Co do kosztow warsztatow - nie uwazam tego za szybki zarobek.
Kilka dni spedzilam opracowujac program i robiac strone, teraz nastepne pare dni powinnam poswiecic na reklame.
Kolejny tydzien lub dwa to opracowanie programu, slajdow, bookletow.
- realne koszty,prosze bardzo:
dwa bilety do Polski 7000 zl nadbagaz bo sprezt wazy okolo 500zl
wynajecie samochodu na dwa tygodnie, okolo 1500zl+ benzyna
wynajecie sali 300 zl za dzien (1800 zl)
wynajecie projektora 100 zl za dzien
noclegi dla nas w Krakowie i Warszawie dzien przed i dzien po czyli 10 dni, okolo 150zl za noc.
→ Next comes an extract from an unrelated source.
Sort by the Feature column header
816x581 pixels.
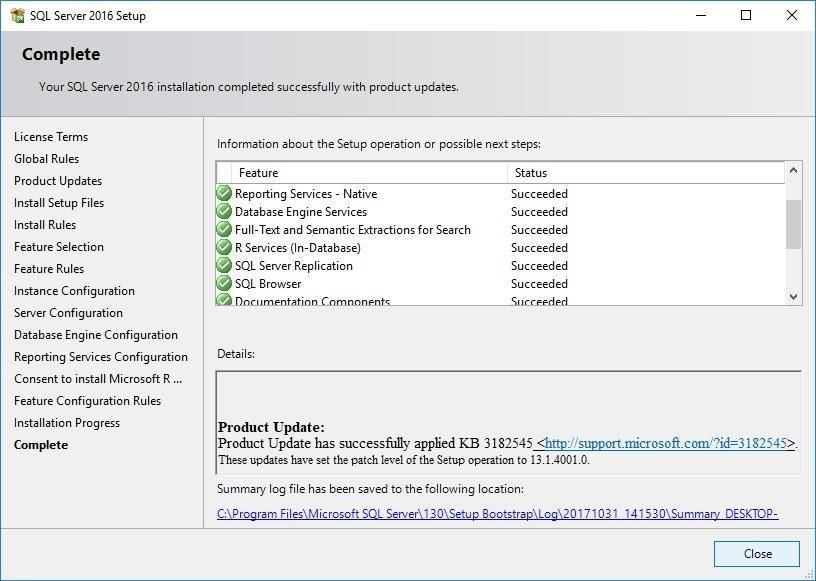tap(370, 173)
wyzywienie ok 100zl za dzien etc.
bilet dla naszego synka - ktorym ma 6 lat wiec go nie zostawimy samego - 2000zl
kolacja dla uczestnikow 100 zl za osobe
napoje i woda, przekaski dla uczestnikow okolo 200zl dziennie
modelka - za darmo, jej make - up i wlosy 200zl
oferujemy tez nagrody od sponsorow w wartosci 2000 zl i goscia, ktory bedzie z nami na sesji - a jest swiatowej klasy filmowcem i fotografem (pracuje dla TVP)
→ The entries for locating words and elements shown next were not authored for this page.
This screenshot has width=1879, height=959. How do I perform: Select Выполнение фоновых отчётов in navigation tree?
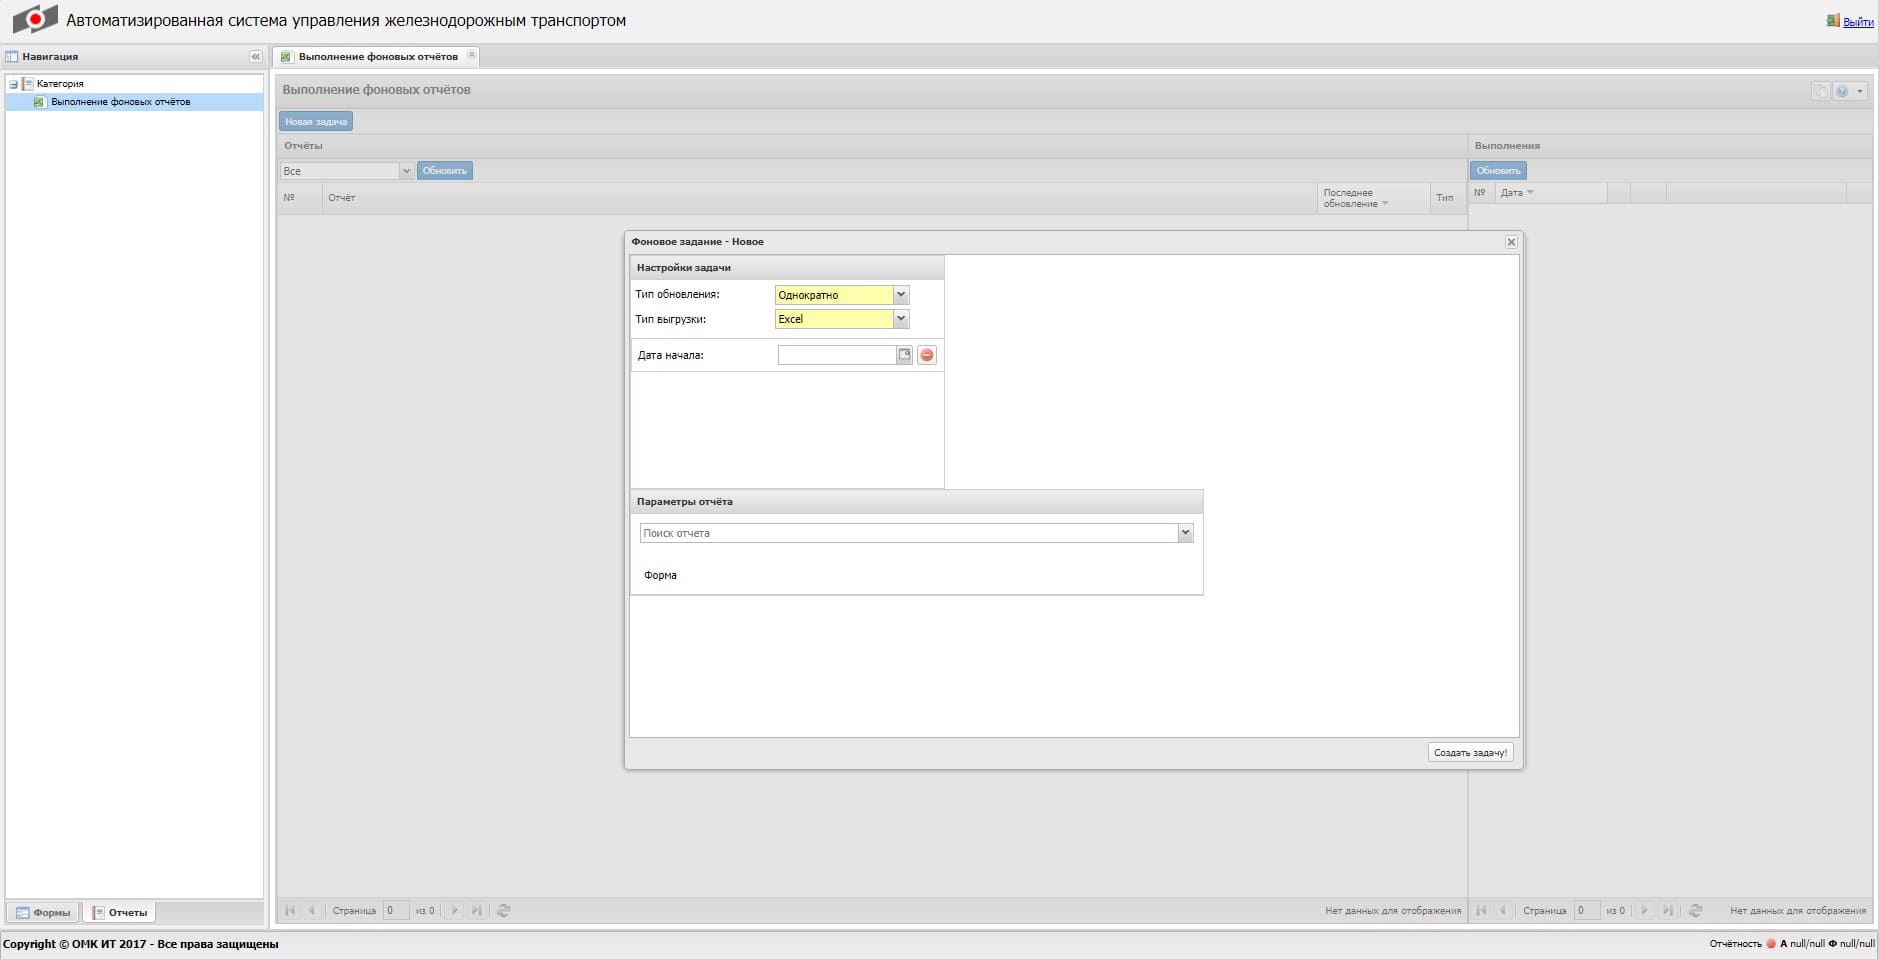120,102
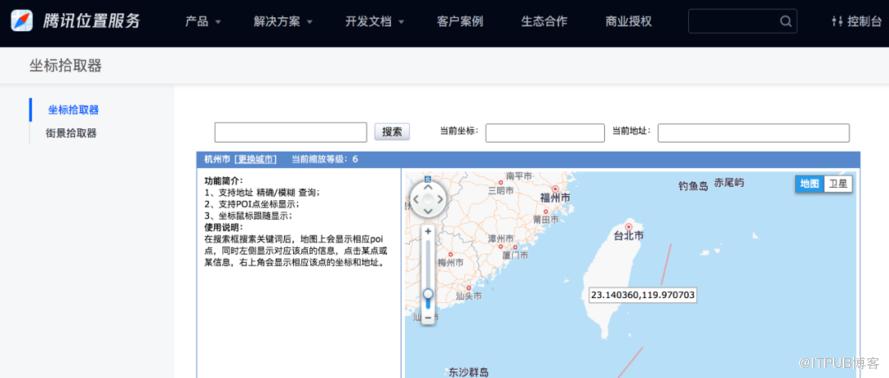Select 街景拾取器 in the sidebar
This screenshot has width=889, height=378.
tap(71, 133)
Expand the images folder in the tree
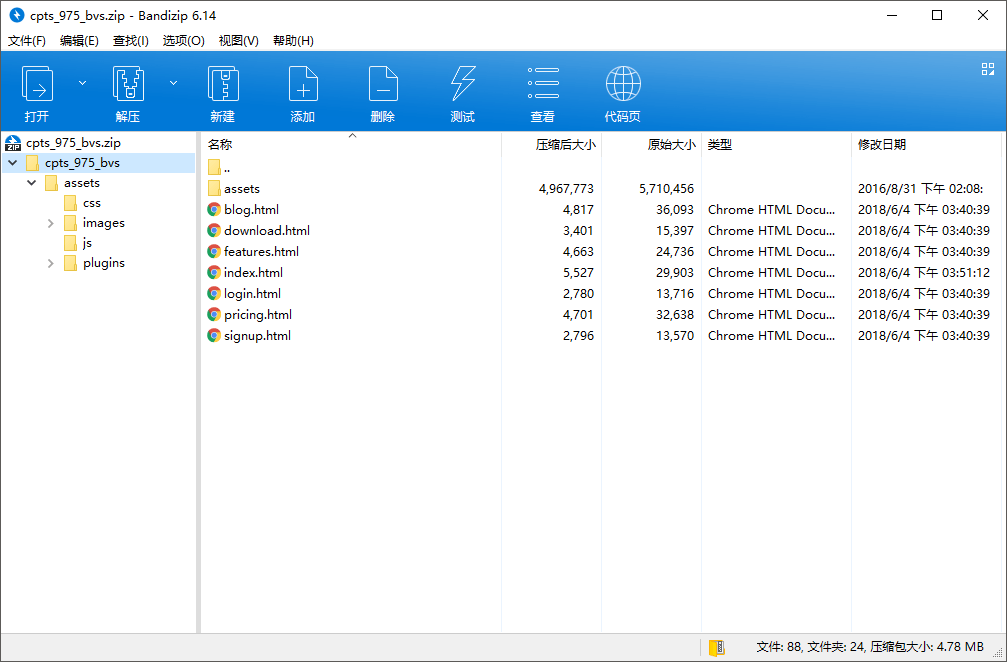This screenshot has width=1007, height=662. pos(51,223)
bedzie tez jedno darmowe miejsce na kazdych warsztatach - na zasadzie stypendium.
czyli koszty organizacji takich warsztatow to 17 900 zl.
Zakladamy ze bedzie do 10 uczestnikow, (w praktyce zazwyczaj jest kolo 7-8)
Przy 8 uczestnikach wychodzimy na czysto $1500 za prawie miesiac pracy. Biorac pod uwage ,ze musimy zamrozic jedna sobote w wysokim sezonie slubnym (3 pazdziernik) to jestesmy na minusie.
Nie robilibysmi tego, gdyby nie fakt checi niesienia pomocy, dzielenia sie ciezka zdobyta wiedza i poznania ludzi, porobienia zdjec w innych klimatach. Uwazam,ze mamy mnostwo wiedzy do przekazania - 8 lat na emigracji i zaczynanie od minusu (moj maz jest po rozwodzie i mial sporo dlugow jak tu przyjechalam, nie posiadajac nic) przez 6 lat stworzylismy od podstaw luksusowe, butikowe studio uzywajac nowoczesnych, unikalnych form reklamy (glownie darmowych, zadnych ogloszen w gazetach, radio) z jednym z pierszych blogow w miescie (teraz komentarze przeniosly sie na Facebook, w przeciagu roku bylo ich 336 typu "wow" na okolo 40 albumow).W przeciagu zaledwie trzech lat wydalismy $40 000 na sprzet i okolo $20 000 na remont studia zeby ulepszyc jakosc uslug.
Zaczynalismy robiac pierwszy slub na filmie, z jednym obiektywem.
Jednym z impulsow do zrobienia nowoczesnego warsztatu, bylo to ze wychowalam sie w rodzinie fotografa. Moj ojciec byl fotografem slubnym,reporterem, wykladowca. Byl - bo niestety nie zalapal zmian. Jest z innego pokolenia - tez bardzo krytykuje nasze portfolio:) Jest dokladnie z generacji malkontentow.
Na szczescie wierze,ze w Polsce jest tez mnostwo ludzi otwartych, ktorza chca stworzyc nowoczesne biznesy i zainstniec na rynku Europejskim.
Nie planujemy tez przenosic sie do Polski, mamy w Kanadzie dobrze ustawione zycie,swietnych przyjaciol, sciagnelismy tu tez naszych najlepszych przyjaciol z Polski, co roku odwiedzaja nas rodzice.